Arts, Creativity and Mental Health Initiative (ACMI)

Image of Trongate Studios by John O'Connor

In 2004, the Mental Health Foundation's Arts, Creativity and Mental Health Initative was awarded three years' Development funding by the Scottish Executive under its National Programme for Improving Mental Health and Wellbeing.

The Arts, Creativity and Mental Health Initiative was a two phase project looking at art therapies trial services and participatory arts self evaluation approach project for arts based organisations.

The Arts, Creativity and Mental Health Intiative: Executive summary of the findings of four arts therapies trail services: 2003-2005 aims to highlight the art therapies as a holistic approach to mental health provision, which builds on the inherent strength of individuals and acknowledges their inner resources.  An important component of the report is to outline the potential for art therapies to work within and alongside communties, to develop an accessible and meaningful service response.  Included in the report is the key findings of the four art therapies trial services who participated within the project.  These trial services came about as a result of a proposal commissioned by the Mental Health Foundation working in association with the Scottish Arts Therapies Forum, Centre for Arts and Humanities in Health and Medicine and others.  This proposal became known as the Arts, Creativity and Mental Health Initative(ACMI).  It set out to develop a rational that would explain the health benefits of participation in the arts, whether in therapy, in community arts activities, or in leisure.  It also advocated the development of an evidence base for both the arts therapies and arts-in-health.
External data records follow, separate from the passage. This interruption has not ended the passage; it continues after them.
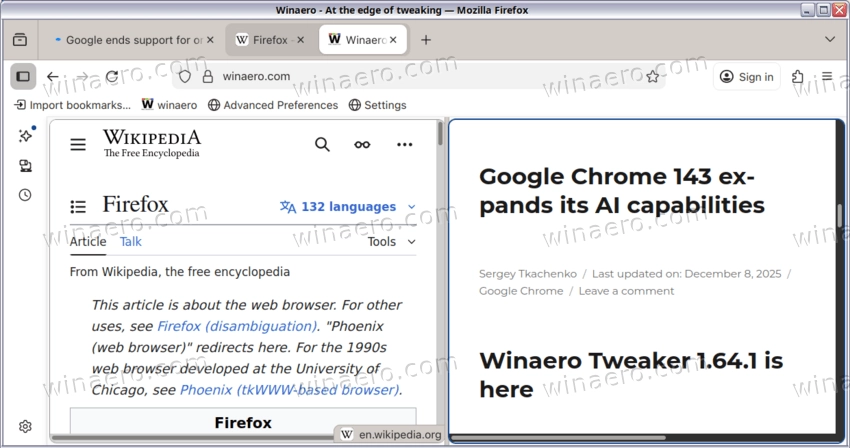The width and height of the screenshot is (850, 448).
Task: Open the Firefox (disambiguation) link
Action: tap(236, 326)
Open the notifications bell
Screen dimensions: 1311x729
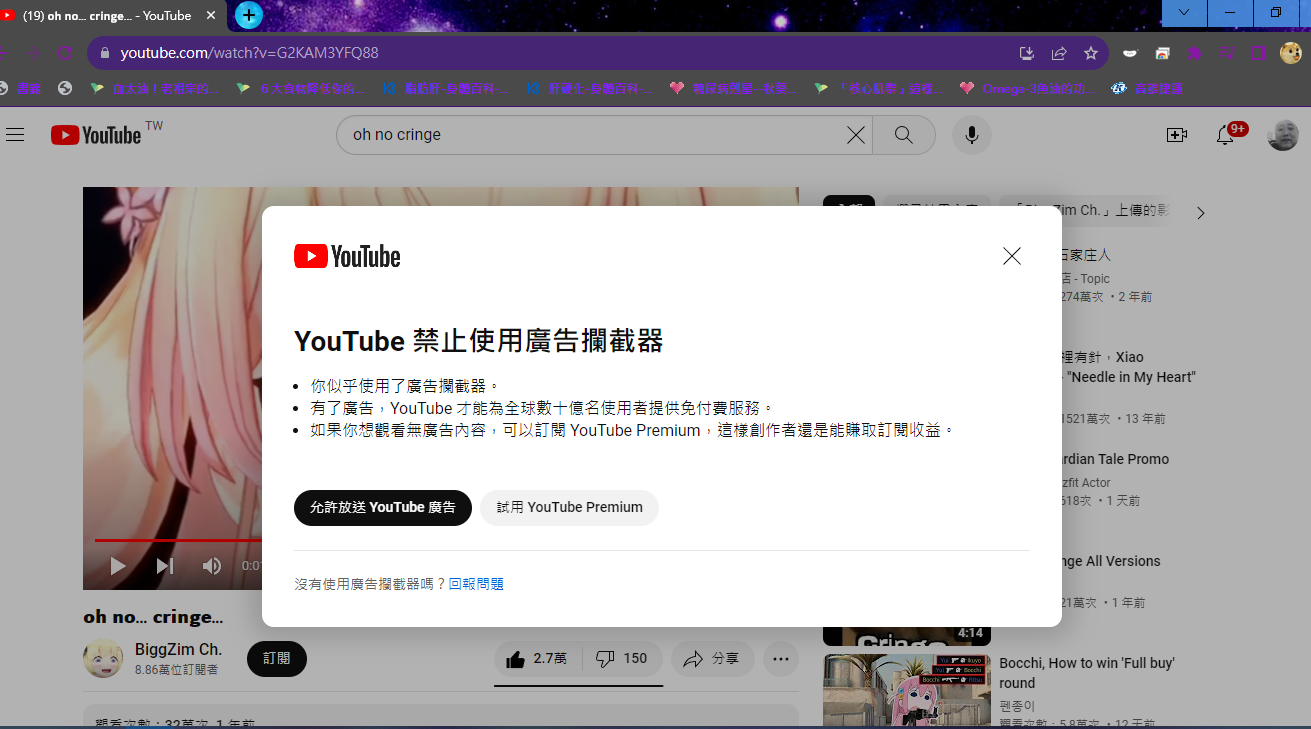coord(1225,135)
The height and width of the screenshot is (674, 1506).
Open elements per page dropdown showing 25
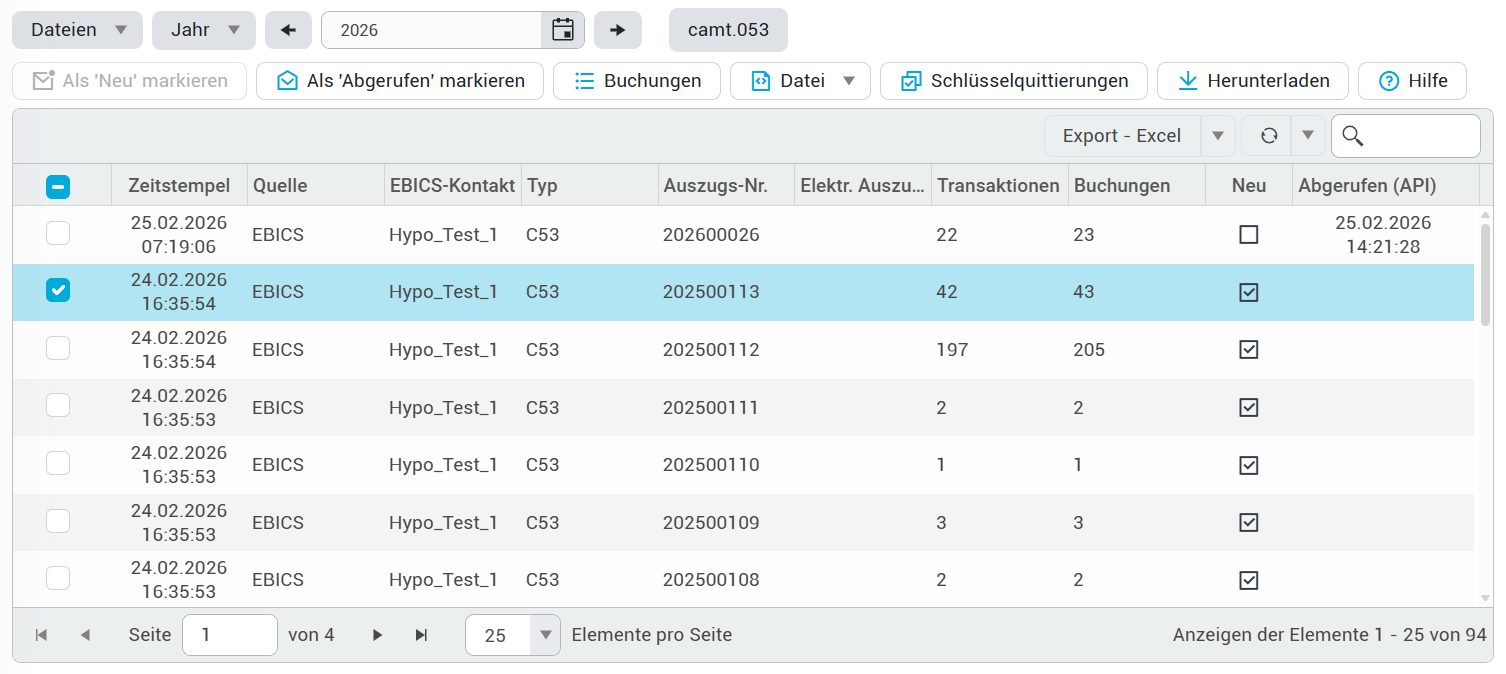point(545,635)
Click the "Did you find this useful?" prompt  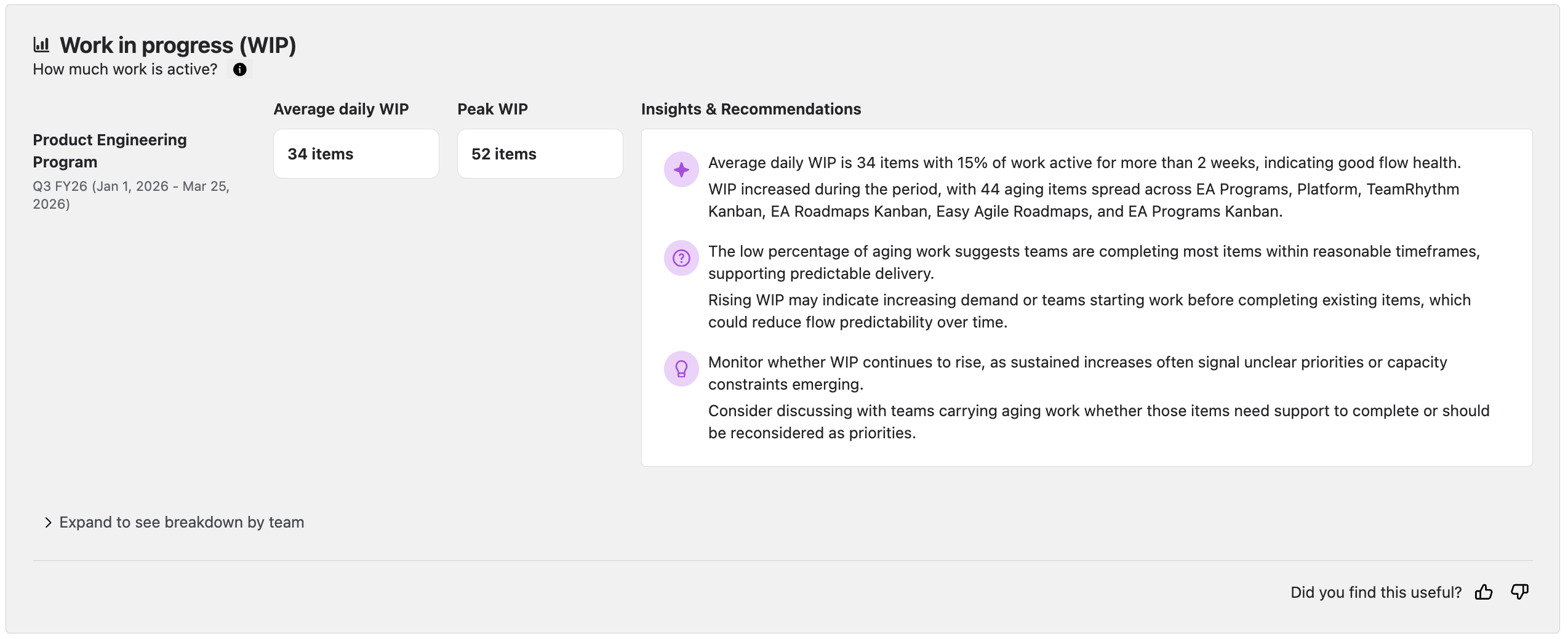tap(1375, 592)
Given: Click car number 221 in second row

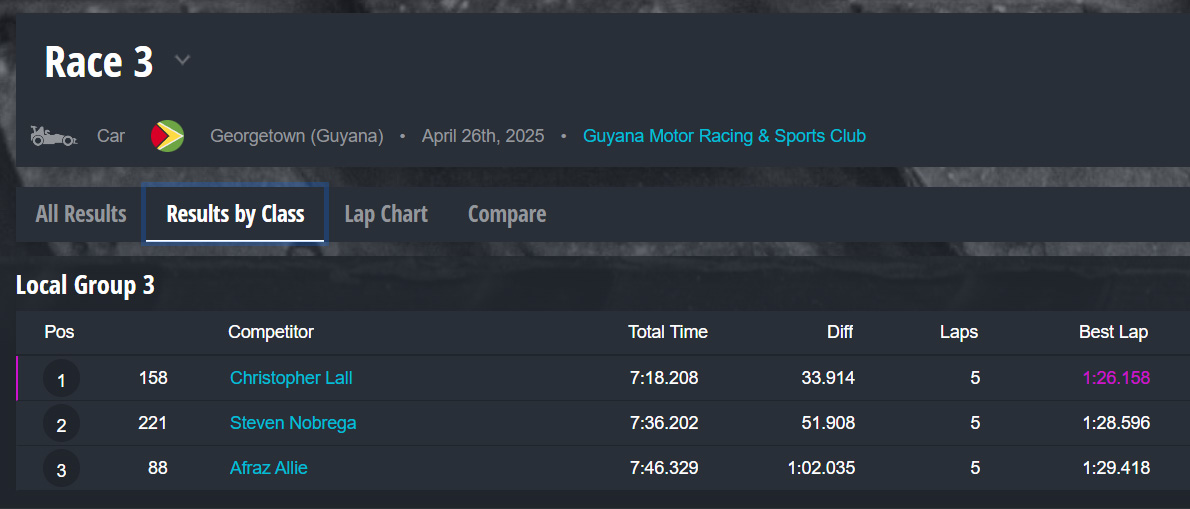Looking at the screenshot, I should 152,423.
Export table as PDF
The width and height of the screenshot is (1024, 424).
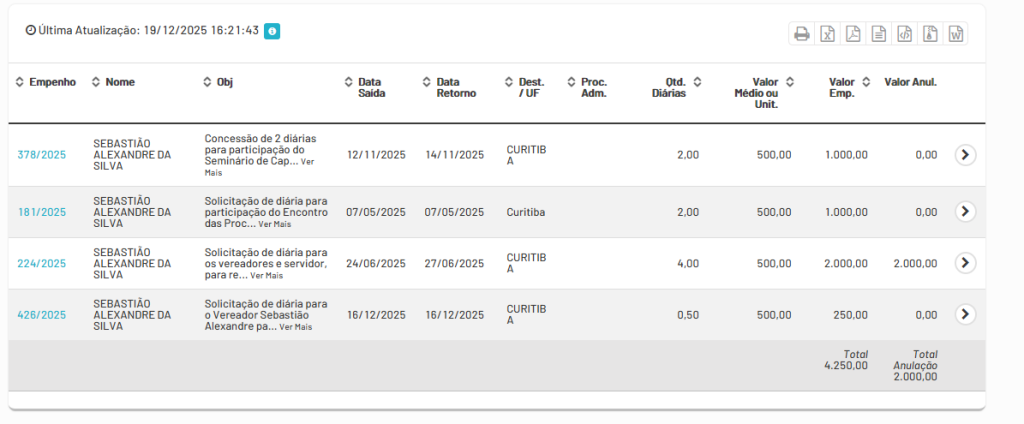853,34
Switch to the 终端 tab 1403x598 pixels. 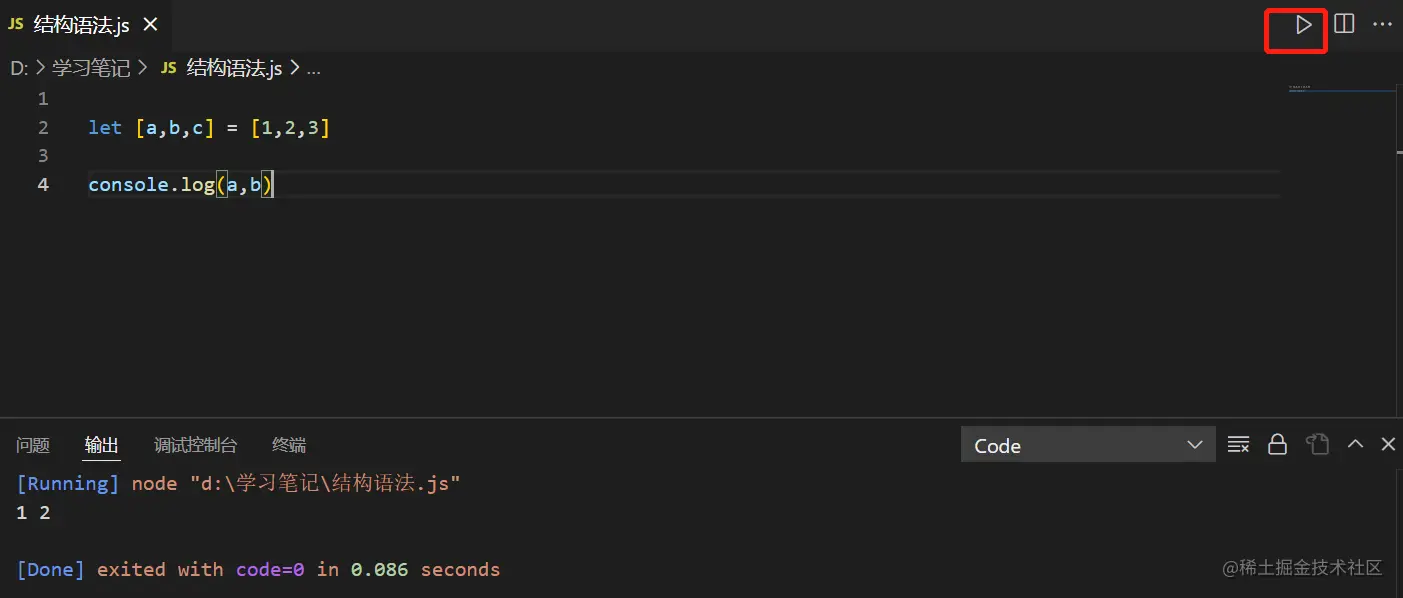(289, 446)
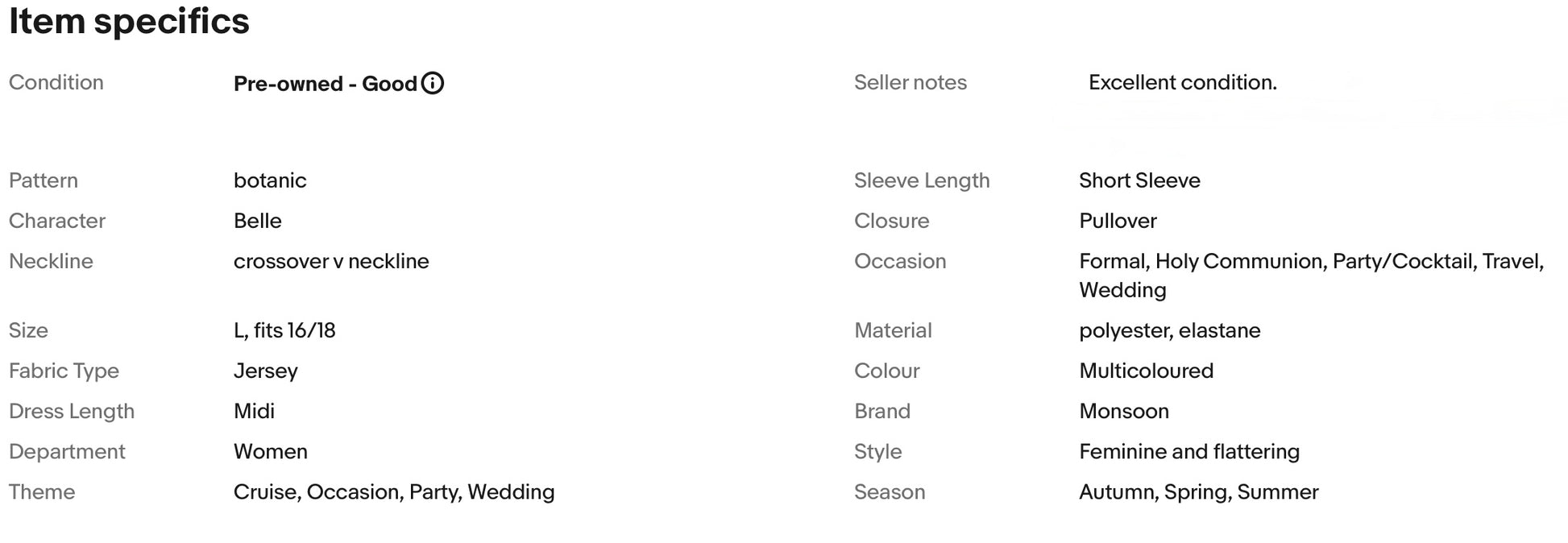Click the Pullover closure value
The image size is (1568, 543).
click(x=1118, y=221)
Our Participatory Arts Self Evaluation Project was a six month capacity building and mentoring project for Scottish based participatory arts projects.  
 
The project was led by the Mental Health Foundation in association with the Scottish Arts Council’s ArtFull Initiative and Evaluation Scotland and supported by the National Programme for Improving Mental Health and Well Being, Scottish Executive.

The primary aim of this project was to pilot a self-evaluation approach amongst a small group of participatory arts projects from six pilot sites.

The Participatory Arts Self Evaluation Approach project evolved out of a dialogue with arts projects and service users throughout Scotland, many of whom had expressed a real concern about the lack of priority given to creative approaches within mental health settings.